JOB
Copy out the records below line for line, changing nothing.

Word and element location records
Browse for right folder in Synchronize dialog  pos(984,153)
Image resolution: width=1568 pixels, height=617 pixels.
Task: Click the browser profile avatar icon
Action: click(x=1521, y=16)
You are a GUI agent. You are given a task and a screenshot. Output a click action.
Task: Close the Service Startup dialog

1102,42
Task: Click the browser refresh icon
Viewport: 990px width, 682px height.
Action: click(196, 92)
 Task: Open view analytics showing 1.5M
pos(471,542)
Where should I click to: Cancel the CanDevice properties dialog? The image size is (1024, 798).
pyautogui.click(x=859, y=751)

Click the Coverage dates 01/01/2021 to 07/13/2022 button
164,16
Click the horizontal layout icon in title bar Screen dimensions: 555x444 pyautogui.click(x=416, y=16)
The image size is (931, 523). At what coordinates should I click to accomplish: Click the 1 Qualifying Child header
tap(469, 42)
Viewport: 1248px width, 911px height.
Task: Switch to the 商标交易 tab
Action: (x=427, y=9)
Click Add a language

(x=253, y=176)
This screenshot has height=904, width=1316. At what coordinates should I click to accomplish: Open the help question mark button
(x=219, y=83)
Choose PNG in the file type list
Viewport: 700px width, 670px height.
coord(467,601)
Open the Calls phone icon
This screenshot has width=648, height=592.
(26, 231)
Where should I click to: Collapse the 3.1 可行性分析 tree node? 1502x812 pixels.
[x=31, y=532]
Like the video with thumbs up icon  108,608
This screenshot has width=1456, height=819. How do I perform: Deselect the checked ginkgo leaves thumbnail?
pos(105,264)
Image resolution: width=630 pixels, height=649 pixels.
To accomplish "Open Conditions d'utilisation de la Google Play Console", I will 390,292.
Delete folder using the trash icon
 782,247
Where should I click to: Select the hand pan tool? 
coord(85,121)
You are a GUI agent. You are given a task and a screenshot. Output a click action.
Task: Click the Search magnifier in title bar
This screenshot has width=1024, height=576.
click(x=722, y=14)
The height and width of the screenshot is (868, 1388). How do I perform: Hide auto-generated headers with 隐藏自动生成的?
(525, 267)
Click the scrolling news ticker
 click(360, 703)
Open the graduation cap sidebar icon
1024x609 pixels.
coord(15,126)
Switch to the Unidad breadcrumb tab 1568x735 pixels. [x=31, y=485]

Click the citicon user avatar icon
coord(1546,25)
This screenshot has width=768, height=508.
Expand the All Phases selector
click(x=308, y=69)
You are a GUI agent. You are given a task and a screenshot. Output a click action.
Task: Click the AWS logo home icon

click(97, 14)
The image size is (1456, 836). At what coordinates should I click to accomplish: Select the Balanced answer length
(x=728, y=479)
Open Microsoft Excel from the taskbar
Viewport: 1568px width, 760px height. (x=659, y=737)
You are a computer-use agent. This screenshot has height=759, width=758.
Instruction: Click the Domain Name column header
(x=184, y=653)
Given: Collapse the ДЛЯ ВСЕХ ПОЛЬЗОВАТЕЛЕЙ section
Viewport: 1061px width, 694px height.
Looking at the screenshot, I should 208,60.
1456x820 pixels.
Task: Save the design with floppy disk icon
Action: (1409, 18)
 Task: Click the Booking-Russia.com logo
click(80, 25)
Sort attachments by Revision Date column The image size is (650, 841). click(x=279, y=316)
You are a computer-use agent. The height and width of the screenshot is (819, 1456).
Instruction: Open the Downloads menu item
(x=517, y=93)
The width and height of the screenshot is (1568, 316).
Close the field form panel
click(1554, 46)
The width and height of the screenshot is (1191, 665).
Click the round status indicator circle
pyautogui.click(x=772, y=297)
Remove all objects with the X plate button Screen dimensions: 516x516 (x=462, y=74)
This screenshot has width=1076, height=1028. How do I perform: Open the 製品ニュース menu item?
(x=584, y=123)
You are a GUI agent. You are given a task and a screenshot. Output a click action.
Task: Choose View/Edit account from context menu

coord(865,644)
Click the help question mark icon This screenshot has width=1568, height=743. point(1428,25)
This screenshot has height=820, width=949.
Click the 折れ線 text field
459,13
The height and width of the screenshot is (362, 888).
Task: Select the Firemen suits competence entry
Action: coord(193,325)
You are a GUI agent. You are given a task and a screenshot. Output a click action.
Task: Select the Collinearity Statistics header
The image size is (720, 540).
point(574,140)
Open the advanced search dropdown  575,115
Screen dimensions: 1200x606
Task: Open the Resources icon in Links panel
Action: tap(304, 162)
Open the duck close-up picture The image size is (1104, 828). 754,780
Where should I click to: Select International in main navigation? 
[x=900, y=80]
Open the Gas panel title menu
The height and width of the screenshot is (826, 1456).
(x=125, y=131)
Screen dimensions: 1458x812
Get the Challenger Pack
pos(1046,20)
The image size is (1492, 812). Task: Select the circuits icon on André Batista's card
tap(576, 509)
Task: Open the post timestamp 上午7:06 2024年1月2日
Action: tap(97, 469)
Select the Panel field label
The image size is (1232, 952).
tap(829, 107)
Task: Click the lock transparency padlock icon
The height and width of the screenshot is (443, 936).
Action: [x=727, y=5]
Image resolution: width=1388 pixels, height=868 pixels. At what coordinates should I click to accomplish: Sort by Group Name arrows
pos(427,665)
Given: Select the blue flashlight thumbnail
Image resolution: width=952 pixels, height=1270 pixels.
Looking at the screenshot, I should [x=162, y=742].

RESPONSE FOR THIS EXERCISE
Browse for right folder in Synchronize dialog  pos(984,153)
Image resolution: width=1568 pixels, height=617 pixels.
Task: Click the browser profile avatar icon
Action: click(x=1521, y=16)
You are a GUI agent. You are given a task and a screenshot. Output a click action.
Task: Close the Service Startup dialog

1102,42
Task: Click the browser refresh icon
Viewport: 990px width, 682px height.
Action: click(196, 92)
 Task: Open view analytics showing 1.5M
pos(471,542)
Where should I click to: Cancel the CanDevice properties dialog? The image size is (1024, 798).
pyautogui.click(x=859, y=751)

Click the Coverage dates 01/01/2021 to 07/13/2022 button
164,16
Click the horizontal layout icon in title bar Screen dimensions: 555x444 pyautogui.click(x=416, y=16)
The image size is (931, 523). At what coordinates should I click to accomplish: Click the 1 Qualifying Child header
tap(469, 42)
Viewport: 1248px width, 911px height.
Task: Switch to the 商标交易 tab
Action: (x=427, y=9)
Click Add a language

(x=253, y=176)
This screenshot has height=904, width=1316. At what coordinates should I click to accomplish: Open the help question mark button
(x=219, y=83)
Choose PNG in the file type list
Viewport: 700px width, 670px height.
coord(467,601)
Open the Calls phone icon
This screenshot has width=648, height=592.
(26, 231)
Where should I click to: Collapse the 3.1 可行性分析 tree node? 1502x812 pixels.
[x=31, y=532]
Like the video with thumbs up icon  108,608
This screenshot has width=1456, height=819. How do I perform: Deselect the checked ginkgo leaves thumbnail?
pos(105,264)
Image resolution: width=630 pixels, height=649 pixels.
To accomplish "Open Conditions d'utilisation de la Google Play Console", I will 390,292.
Delete folder using the trash icon
 782,247
Where should I click to: Select the hand pan tool? 
coord(85,121)
You are a GUI agent. You are given a task and a screenshot. Output a click action.
Task: Click the Search magnifier in title bar
This screenshot has width=1024, height=576.
click(x=722, y=14)
The height and width of the screenshot is (868, 1388). How do I perform: Hide auto-generated headers with 隐藏自动生成的?
(525, 267)
Click the scrolling news ticker
 click(360, 703)
Open the graduation cap sidebar icon
1024x609 pixels.
coord(15,126)
Switch to the Unidad breadcrumb tab 1568x735 pixels. [x=31, y=485]

Click the citicon user avatar icon
coord(1546,25)
This screenshot has width=768, height=508.
Expand the All Phases selector
click(x=308, y=69)
You are a GUI agent. You are given a task and a screenshot. Output a click action.
Task: Click the AWS logo home icon

click(97, 14)
The image size is (1456, 836). At what coordinates should I click to accomplish: Select the Balanced answer length
(x=728, y=479)
Open Microsoft Excel from the taskbar
Viewport: 1568px width, 760px height. (x=659, y=737)
You are a computer-use agent. This screenshot has height=759, width=758.
Instruction: Click the Domain Name column header
(x=184, y=653)
Given: Collapse the ДЛЯ ВСЕХ ПОЛЬЗОВАТЕЛЕЙ section
Viewport: 1061px width, 694px height.
Looking at the screenshot, I should 208,60.
1456x820 pixels.
Task: Save the design with floppy disk icon
Action: (1409, 18)
 Task: Click the Booking-Russia.com logo
click(80, 25)
Sort attachments by Revision Date column The image size is (650, 841). click(x=279, y=316)
You are a computer-use agent. The height and width of the screenshot is (819, 1456).
Instruction: Open the Downloads menu item
(x=517, y=93)
The width and height of the screenshot is (1568, 316).
Close the field form panel
click(1554, 46)
The width and height of the screenshot is (1191, 665).
Click the round status indicator circle
pyautogui.click(x=772, y=297)
Remove all objects with the X plate button Screen dimensions: 516x516 (x=462, y=74)
This screenshot has width=1076, height=1028. How do I perform: Open the 製品ニュース menu item?
(x=584, y=123)
You are a GUI agent. You are given a task and a screenshot. Output a click action.
Task: Choose View/Edit account from context menu

coord(865,644)
Click the help question mark icon This screenshot has width=1568, height=743. point(1428,25)
This screenshot has height=820, width=949.
Click the 折れ線 text field
459,13
The height and width of the screenshot is (362, 888).
Task: Select the Firemen suits competence entry
Action: coord(193,325)
You are a GUI agent. You are given a task and a screenshot. Output a click action.
Task: Select the Collinearity Statistics header
The image size is (720, 540).
point(574,140)
Open the advanced search dropdown  575,115
Screen dimensions: 1200x606
Task: Open the Resources icon in Links panel
Action: tap(304, 162)
Open the duck close-up picture The image size is (1104, 828). 754,780
Where should I click to: Select International in main navigation? 
[x=900, y=80]
Open the Gas panel title menu
The height and width of the screenshot is (826, 1456).
(x=125, y=131)
Screen dimensions: 1458x812
Get the Challenger Pack
pos(1046,20)
The image size is (1492, 812). Task: Select the circuits icon on André Batista's card
tap(576, 509)
Task: Open the post timestamp 上午7:06 2024年1月2日
Action: tap(97, 469)
Select the Panel field label
The image size is (1232, 952).
tap(829, 107)
Task: Click the lock transparency padlock icon
The height and width of the screenshot is (443, 936).
Action: [x=727, y=5]
Image resolution: width=1388 pixels, height=868 pixels. At what coordinates should I click to accomplish: Sort by Group Name arrows
pos(427,665)
Given: Select the blue flashlight thumbnail
Image resolution: width=952 pixels, height=1270 pixels.
Looking at the screenshot, I should [x=162, y=742].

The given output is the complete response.